By | Published on Tuesday 25 September 2018

Ticketmaster

The President of Live Nation’s Ticketmaster has spoken to Billboard about an exposé in the Canadian media last week about the firm’s secondary ticketing operations in the US. The report from the Toronto Star and CBC showed the ticketing giant courting touts at a trade fair in America, and being both very candid and very blasé about how those touts routinely break the rules on Ticketmaster’s primary site in order to access tickets to resell.

Amid the debate around secondary ticketing on both sides of the Atlantic, allegations have been repeatedly made that some people in the music industry are complicit in ticket resale – even while sometimes publicly criticising the touts – by actively making tickets available to resellers.
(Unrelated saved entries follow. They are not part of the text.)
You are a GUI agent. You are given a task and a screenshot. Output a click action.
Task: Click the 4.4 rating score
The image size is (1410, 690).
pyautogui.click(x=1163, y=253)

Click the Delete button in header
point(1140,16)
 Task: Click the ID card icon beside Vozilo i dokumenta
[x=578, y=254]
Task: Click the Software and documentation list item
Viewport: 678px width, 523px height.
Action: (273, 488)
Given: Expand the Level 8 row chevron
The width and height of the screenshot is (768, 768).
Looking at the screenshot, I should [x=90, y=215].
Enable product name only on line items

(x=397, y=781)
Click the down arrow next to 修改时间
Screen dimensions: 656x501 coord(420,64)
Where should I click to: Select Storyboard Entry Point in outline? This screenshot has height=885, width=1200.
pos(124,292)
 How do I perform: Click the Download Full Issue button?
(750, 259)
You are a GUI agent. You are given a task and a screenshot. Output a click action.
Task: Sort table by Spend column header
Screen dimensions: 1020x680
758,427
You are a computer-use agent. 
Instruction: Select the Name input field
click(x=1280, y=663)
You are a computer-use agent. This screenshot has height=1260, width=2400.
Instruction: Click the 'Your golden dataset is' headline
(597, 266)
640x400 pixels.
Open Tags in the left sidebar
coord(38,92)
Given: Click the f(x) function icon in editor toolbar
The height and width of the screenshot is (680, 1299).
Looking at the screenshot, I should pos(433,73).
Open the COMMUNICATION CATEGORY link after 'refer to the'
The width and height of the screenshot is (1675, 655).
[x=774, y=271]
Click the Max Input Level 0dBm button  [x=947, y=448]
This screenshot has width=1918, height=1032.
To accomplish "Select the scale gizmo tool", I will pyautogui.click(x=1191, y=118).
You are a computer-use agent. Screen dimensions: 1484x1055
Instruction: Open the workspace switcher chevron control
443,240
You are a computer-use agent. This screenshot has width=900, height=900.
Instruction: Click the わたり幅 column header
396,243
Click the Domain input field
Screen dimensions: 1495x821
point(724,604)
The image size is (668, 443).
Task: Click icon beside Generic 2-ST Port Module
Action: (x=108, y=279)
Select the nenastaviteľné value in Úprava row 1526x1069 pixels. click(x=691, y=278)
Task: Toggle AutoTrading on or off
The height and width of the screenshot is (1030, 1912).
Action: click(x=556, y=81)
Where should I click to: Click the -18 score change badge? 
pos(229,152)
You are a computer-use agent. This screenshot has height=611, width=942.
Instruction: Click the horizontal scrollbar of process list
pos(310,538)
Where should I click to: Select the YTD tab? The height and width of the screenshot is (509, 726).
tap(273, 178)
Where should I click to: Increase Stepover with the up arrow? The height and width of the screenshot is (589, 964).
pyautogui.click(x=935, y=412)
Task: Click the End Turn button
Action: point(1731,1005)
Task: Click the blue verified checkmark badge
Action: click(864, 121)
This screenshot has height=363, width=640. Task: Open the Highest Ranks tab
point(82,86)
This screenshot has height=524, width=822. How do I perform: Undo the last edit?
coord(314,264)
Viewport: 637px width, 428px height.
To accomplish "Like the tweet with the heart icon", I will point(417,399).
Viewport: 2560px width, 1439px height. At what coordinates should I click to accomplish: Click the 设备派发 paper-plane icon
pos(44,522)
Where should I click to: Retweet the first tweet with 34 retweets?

Or, at least, by turning a blind eye to resellers who routinely break the rules that limit the number of tickets any one individual is allowed to buy from the primary seller.

Some promoters argue that they only ever got involved in the touting of their own tickets when it seemed that lawmakers would never regulate the secondary market, and so they adopted an ‘if you can’t beat them join them’ approach. Which is to say, if anyone is going to benefit from a resale mark-up, it might as well be the promoter.

But some reckon that promoters benefit from touting in other ways too. It helps them offload large numbers of tickets quickly aiding cash-flow, plus it provides the option to anonymously put discounted tickets on the market at the last minute if sales haven’t gone well.

Meanwhile, with a company like Ticketmaster, which has both primary and secondary ticketing platforms, there has long been the allegation that it is in the company’s interest for tickets to go from promoter to primary site to secondary site to fan, because it gets to charge two fees instead of one. It can charge a commission on the primary site, and then a higher commission on the secondary site.

In Europe, of course, the Live Nation ticketing company recently switched sides in the ongoing secondary ticketing debate, announcing it would shut down its two resale sites, Get Me In! and Seatwave. When confirming that shift, Ticketmaster UK said: “That’s right, we’ve listened and we hear you: secondary sites just don’t cut it anymore and you’re tired of seeing others snap up tickets just to resell for a profit”.

However, in the US Ticketmaster is still very much in the ticket resale game. The Toronto Star/CBC report focused on a trade fair for touts – or ‘ticket brokers’, if you prefer – in Las Vegas. The journalist fronting the report spoke to a rep for Ticketmaster’s TradeDesk platform, which helps touts organise and manage the tickets they have bought and which they are reselling on the secondary market.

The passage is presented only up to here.